Your answer must be an exact copy of the lines from the one containing "Image resolution: width=418" through the last line of the records below, with no pictures; please include nothing else.

- **Records to process**:
========================================================================

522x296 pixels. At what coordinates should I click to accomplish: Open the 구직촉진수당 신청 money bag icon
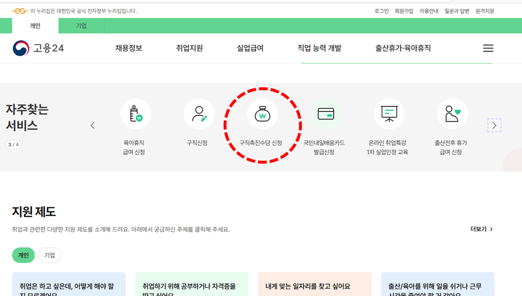point(262,113)
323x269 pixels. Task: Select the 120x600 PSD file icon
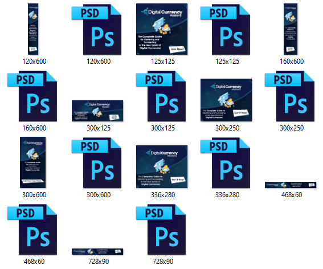point(96,30)
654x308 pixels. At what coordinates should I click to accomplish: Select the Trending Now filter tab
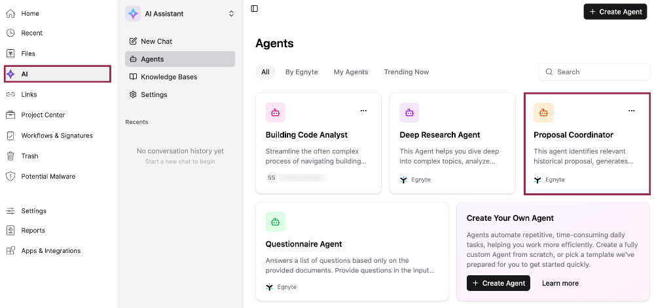[x=407, y=72]
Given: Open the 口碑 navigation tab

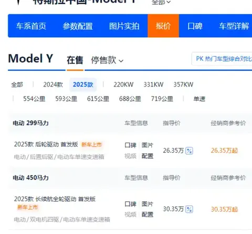Looking at the screenshot, I should coord(195,26).
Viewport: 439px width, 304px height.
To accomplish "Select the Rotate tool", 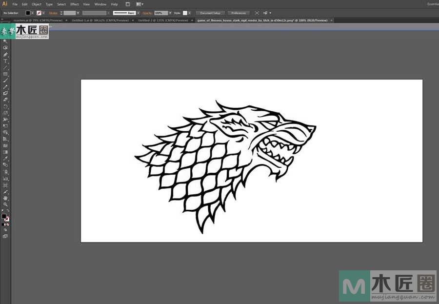I will pos(5,106).

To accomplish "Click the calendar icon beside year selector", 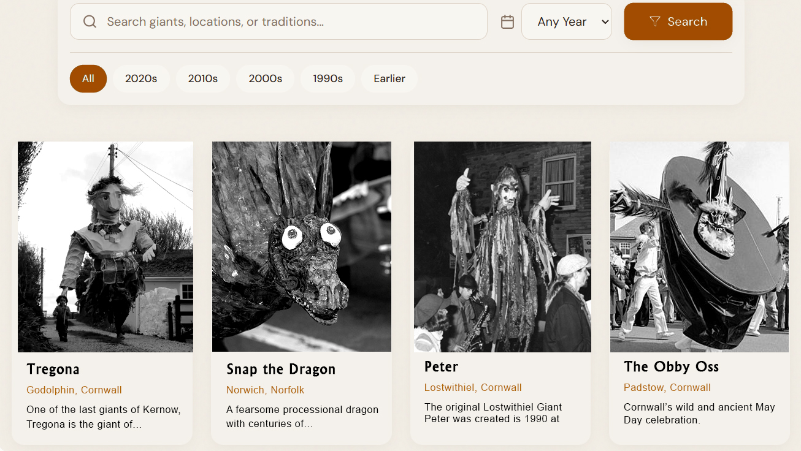I will click(x=507, y=22).
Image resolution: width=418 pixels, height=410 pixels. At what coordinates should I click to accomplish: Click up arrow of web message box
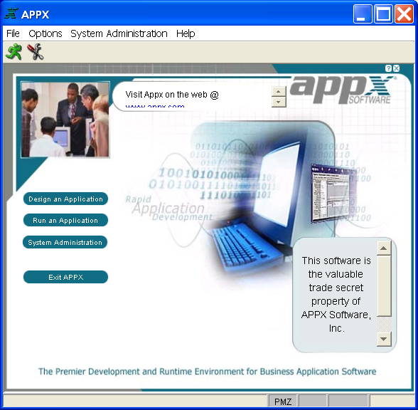pyautogui.click(x=279, y=92)
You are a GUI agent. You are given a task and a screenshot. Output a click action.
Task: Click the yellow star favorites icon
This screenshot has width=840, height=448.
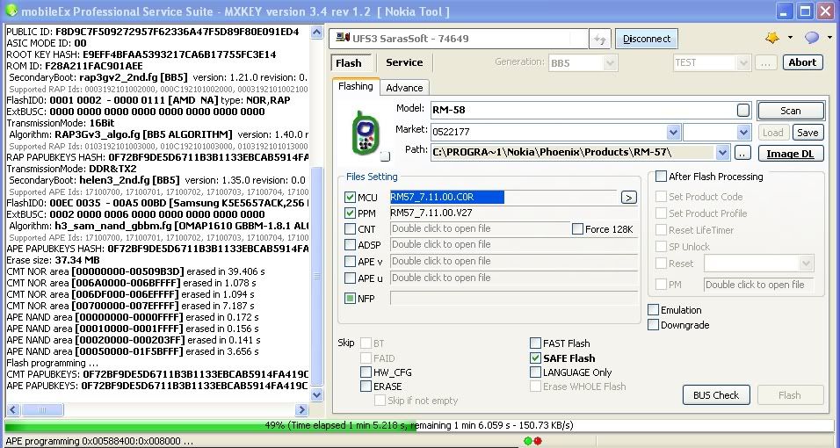point(772,38)
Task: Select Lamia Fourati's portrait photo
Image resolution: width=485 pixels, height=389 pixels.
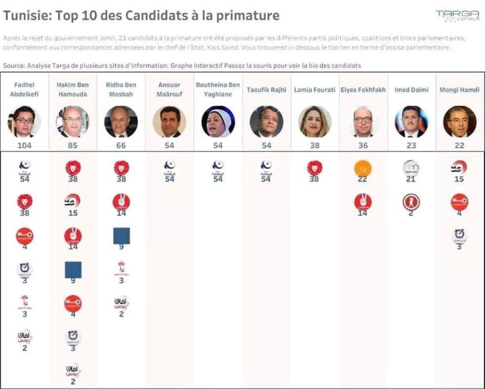Action: click(314, 121)

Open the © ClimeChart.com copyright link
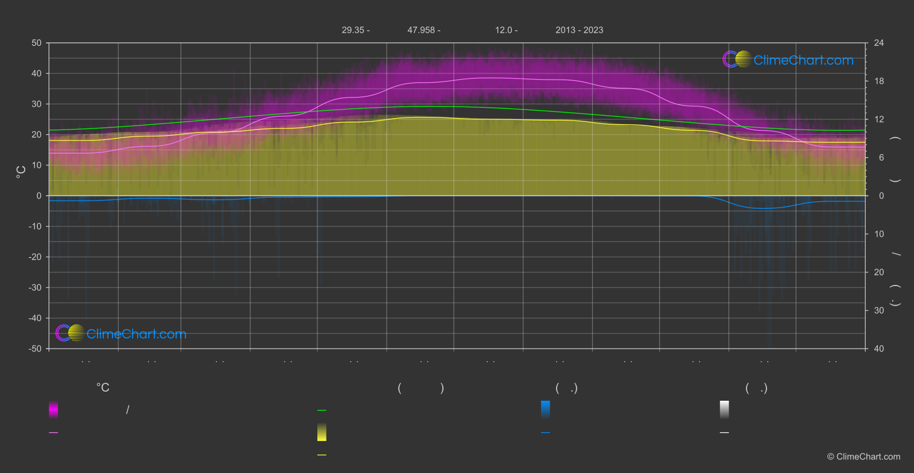point(864,457)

========================================================================

- **Solution to the problem**:
Image resolution: width=418 pixels, height=410 pixels. At what coordinates should I click to accomplish: Click up arrow of web message box
pyautogui.click(x=279, y=92)
You are a GUI agent. You are given a task and a screenshot. Output a click action.
Task: Click the yellow star favorites icon
This screenshot has width=840, height=448.
point(772,38)
Task: Select Lamia Fourati's portrait photo
Image resolution: width=485 pixels, height=389 pixels.
Action: click(314, 121)

Open the © ClimeChart.com copyright link
point(864,457)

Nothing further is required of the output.